### Task to carry out:
Update the part of the report on Nigeria's money and currency markets that starts at the words "However, last week, the" and stops after "and N363/$ respectively.". Swap "parallel market" for "black market".

### Document extract:
This week, they anticipated an OMO maturity of N200 billion to buoy system liquidity. “Nonetheless, we believe the outcome of the last MPC meeting for the year would dictate activities in the money market – particularly sentiment for Treasury Bills,” the report added.

However, last week, the market opened with negative system liquidity balance (N46.6 billion from a deficit of N11.6 bn last Friday) as the CBN conducted OMO sales worth N61.7 billion as well as its weekly Secondary Market InterventionSales of US$100 million.

Forex Market
In line with market expectation, the naira/dollar exchange rate was relatively stable week-on-week at the interbank market (NIFEX), Bureau De Change and parallel market segments at N329.75/$, N360/$ and N363/$ respectively.
This, according to analysts at Cowry Assets Management Limited, was amid injections by the CBN worth $195 million into the foreign exchange market of which $100 million was allocated to wholesale (SMIS),$50 million was allocated to small and medium scale enterprises and $45 million was sold for invisibles.
At the Investors & Exporters forex window (I&E), the local currency appreciated further against the dollar to N360.40/$ as at Friday.

[Collected data]
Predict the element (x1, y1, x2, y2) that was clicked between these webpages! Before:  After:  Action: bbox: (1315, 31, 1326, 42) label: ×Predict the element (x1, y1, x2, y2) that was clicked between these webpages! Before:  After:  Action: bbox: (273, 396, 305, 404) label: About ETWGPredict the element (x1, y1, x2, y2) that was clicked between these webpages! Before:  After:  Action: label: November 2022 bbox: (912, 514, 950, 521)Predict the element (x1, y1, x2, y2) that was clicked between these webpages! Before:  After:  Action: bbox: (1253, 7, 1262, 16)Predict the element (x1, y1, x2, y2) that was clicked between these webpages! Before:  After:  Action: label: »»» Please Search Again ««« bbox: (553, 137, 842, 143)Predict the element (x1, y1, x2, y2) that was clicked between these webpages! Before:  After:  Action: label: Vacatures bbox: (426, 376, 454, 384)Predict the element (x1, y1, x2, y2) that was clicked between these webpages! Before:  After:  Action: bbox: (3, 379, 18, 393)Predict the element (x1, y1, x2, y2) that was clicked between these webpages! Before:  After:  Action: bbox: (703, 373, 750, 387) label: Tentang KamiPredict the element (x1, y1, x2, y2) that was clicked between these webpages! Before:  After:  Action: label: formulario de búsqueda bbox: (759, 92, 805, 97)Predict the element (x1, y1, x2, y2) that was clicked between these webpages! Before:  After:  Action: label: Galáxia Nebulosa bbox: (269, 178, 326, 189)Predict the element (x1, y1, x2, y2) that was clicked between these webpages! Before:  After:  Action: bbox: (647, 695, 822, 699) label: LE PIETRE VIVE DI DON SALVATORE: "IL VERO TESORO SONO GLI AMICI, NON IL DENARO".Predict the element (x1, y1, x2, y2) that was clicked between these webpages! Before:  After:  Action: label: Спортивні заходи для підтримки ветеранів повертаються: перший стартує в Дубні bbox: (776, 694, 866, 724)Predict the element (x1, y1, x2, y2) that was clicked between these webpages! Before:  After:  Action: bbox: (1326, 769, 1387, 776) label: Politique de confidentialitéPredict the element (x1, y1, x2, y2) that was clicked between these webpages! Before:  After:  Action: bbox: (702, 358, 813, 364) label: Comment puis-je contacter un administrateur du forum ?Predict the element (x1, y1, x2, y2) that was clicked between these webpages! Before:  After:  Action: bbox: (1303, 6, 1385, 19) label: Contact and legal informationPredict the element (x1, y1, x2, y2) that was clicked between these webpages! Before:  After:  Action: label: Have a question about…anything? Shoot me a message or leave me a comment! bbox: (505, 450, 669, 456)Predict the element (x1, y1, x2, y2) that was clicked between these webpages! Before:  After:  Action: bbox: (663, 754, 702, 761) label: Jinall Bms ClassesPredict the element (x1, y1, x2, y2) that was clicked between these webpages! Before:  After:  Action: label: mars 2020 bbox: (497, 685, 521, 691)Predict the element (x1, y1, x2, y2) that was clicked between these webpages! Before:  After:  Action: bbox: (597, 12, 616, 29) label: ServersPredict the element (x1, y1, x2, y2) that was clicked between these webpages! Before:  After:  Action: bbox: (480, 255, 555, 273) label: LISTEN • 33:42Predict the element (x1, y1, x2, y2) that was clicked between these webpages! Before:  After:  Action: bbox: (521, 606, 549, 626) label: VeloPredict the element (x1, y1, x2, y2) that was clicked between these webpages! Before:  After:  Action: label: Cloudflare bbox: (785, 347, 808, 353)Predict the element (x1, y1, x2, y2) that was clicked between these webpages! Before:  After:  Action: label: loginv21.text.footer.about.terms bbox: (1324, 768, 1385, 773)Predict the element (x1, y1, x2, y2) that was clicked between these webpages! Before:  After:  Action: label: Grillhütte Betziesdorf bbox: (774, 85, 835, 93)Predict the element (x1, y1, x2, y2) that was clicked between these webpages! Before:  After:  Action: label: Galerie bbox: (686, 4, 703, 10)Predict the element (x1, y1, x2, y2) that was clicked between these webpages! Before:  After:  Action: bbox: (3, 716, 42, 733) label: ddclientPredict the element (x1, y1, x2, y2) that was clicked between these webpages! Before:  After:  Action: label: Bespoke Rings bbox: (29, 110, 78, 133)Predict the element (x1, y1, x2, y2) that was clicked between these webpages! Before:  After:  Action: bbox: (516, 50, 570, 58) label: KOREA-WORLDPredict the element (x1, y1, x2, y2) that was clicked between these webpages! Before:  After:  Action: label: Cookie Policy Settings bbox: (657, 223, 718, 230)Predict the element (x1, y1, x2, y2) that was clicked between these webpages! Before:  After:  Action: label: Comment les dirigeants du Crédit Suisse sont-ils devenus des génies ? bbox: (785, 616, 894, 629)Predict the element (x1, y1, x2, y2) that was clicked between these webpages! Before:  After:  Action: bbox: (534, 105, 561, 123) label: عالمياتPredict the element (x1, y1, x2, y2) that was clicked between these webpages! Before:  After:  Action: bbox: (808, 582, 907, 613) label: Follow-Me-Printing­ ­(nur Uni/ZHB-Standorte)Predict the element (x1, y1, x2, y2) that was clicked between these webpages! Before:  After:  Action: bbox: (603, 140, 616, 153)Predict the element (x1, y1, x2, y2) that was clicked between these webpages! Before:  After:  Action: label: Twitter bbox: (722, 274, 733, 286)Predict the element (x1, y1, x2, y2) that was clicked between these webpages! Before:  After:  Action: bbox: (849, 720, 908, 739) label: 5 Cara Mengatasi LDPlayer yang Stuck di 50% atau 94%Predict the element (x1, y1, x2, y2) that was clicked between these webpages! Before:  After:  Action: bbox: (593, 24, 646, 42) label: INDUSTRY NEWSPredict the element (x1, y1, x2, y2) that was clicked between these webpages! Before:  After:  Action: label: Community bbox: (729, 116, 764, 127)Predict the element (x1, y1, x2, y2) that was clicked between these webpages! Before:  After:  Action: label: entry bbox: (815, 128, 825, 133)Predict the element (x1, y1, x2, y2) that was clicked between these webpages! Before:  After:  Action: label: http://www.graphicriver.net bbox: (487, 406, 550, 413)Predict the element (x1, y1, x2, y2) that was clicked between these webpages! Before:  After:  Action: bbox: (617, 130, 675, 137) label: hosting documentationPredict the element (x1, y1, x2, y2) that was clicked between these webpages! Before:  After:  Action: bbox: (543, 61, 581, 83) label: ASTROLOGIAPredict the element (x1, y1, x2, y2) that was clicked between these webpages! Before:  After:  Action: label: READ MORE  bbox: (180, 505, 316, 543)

### Response area:
However, last week, the market opened with negative system liquidity balance (N46.6 billion from a deficit of N11.6 bn last Friday) as the CBN conducted OMO sales worth N61.7 billion as well as its weekly Secondary Market InterventionSales of US$100 million.

Forex Market
In line with market expectation, the naira/dollar exchange rate was relatively stable week-on-week at the interbank market (NIFEX), Bureau De Change and black market segments at N329.75/$, N360/$ and N363/$ respectively.